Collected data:
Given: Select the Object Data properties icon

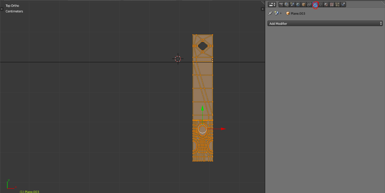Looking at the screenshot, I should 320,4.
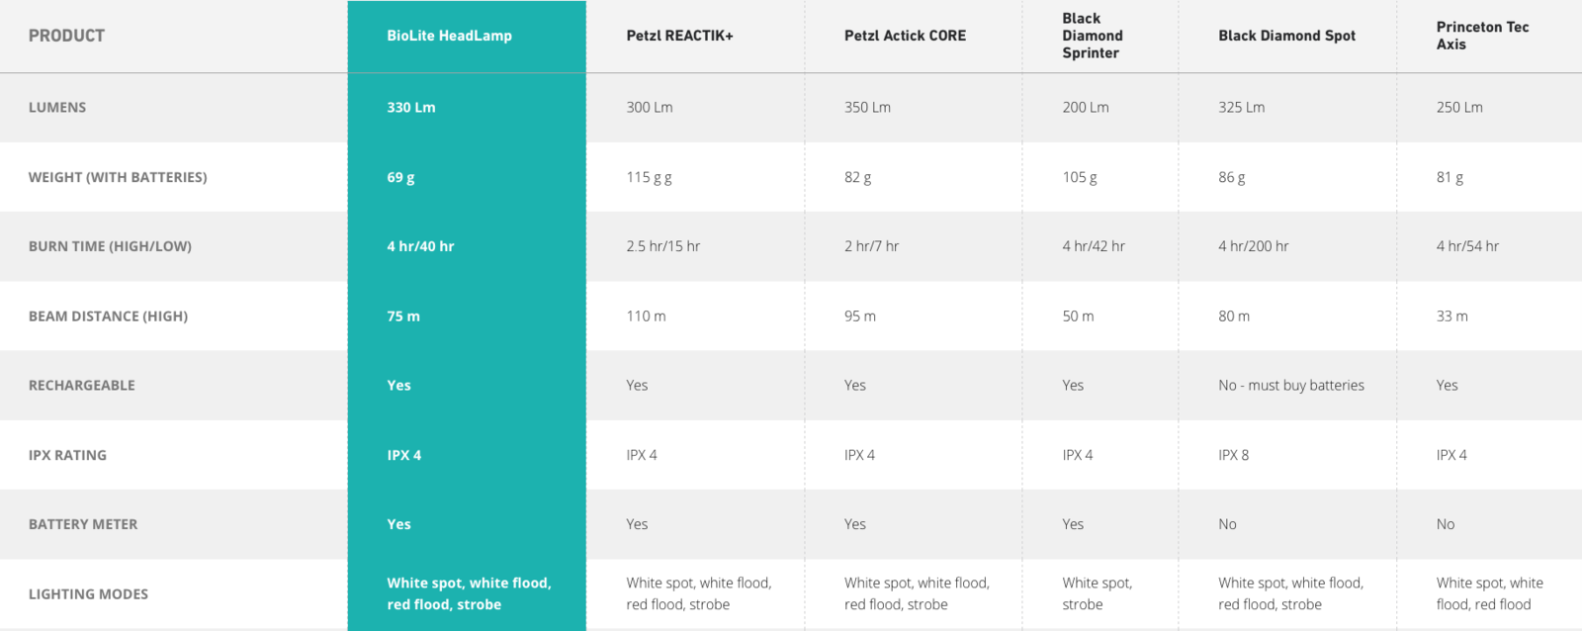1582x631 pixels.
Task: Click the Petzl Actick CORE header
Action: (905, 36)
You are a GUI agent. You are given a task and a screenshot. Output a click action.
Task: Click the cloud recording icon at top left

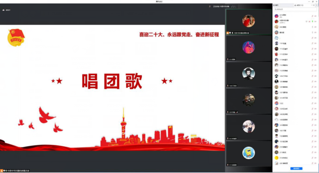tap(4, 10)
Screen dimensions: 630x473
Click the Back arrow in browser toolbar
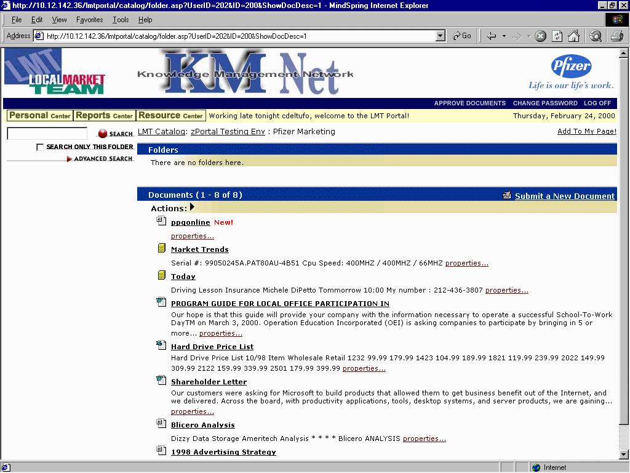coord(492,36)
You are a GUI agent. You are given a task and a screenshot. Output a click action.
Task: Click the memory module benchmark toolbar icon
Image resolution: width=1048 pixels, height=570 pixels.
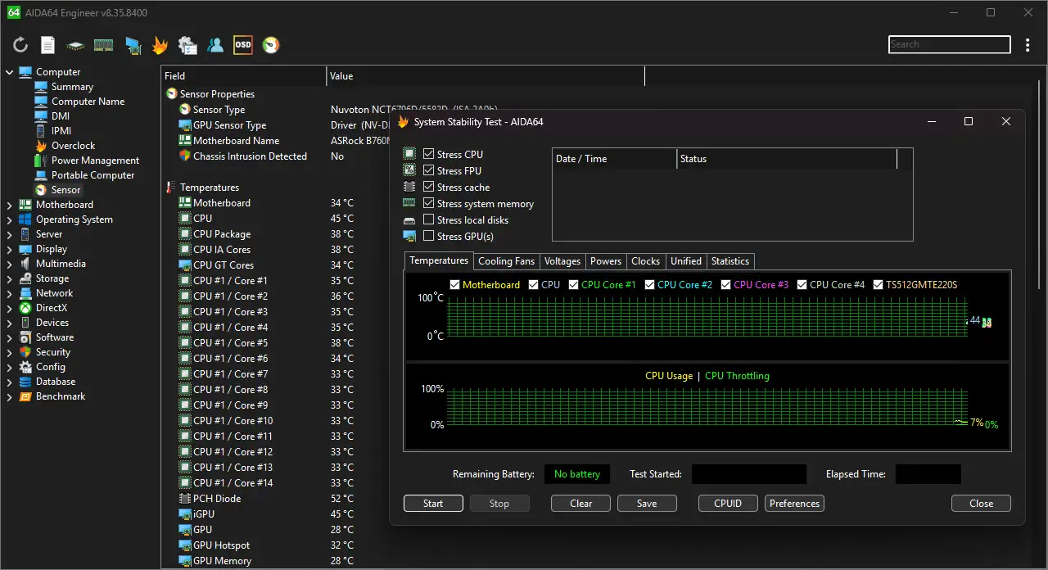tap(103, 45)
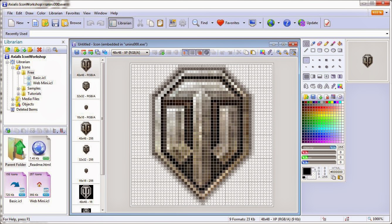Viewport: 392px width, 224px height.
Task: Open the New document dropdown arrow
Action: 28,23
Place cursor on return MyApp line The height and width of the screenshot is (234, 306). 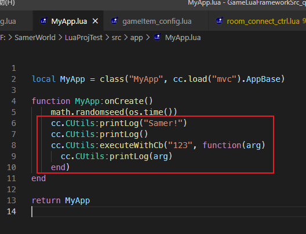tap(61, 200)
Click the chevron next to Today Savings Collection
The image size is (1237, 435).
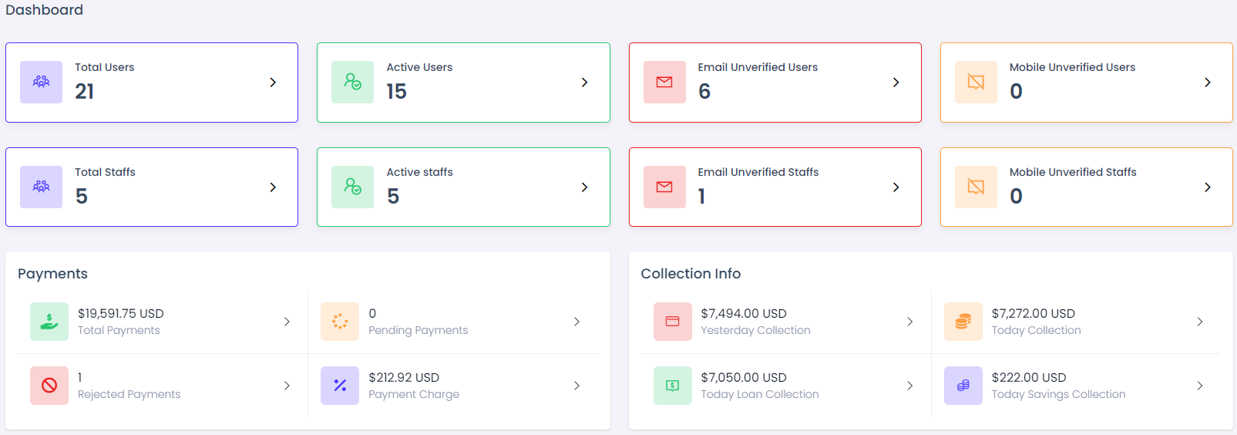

● EXERCISE DETAILS:
Verbatim transcription needed, from the opening line of the entries above through the line containing "Screen dimensions: 630x473"; pictures do not belong in it.

● REPLY TO THE TASK:
Given: Select the Object Data properties icon

Looking at the screenshot, I should 320,4.
1582x631 pixels.
Task: Click the Petzl Actick CORE header
Action: (905, 36)
You are a GUI agent. You are given a task and a screenshot. Output a click action.
Task: Click the cloud recording icon at top left

tap(4, 10)
Screen dimensions: 630x473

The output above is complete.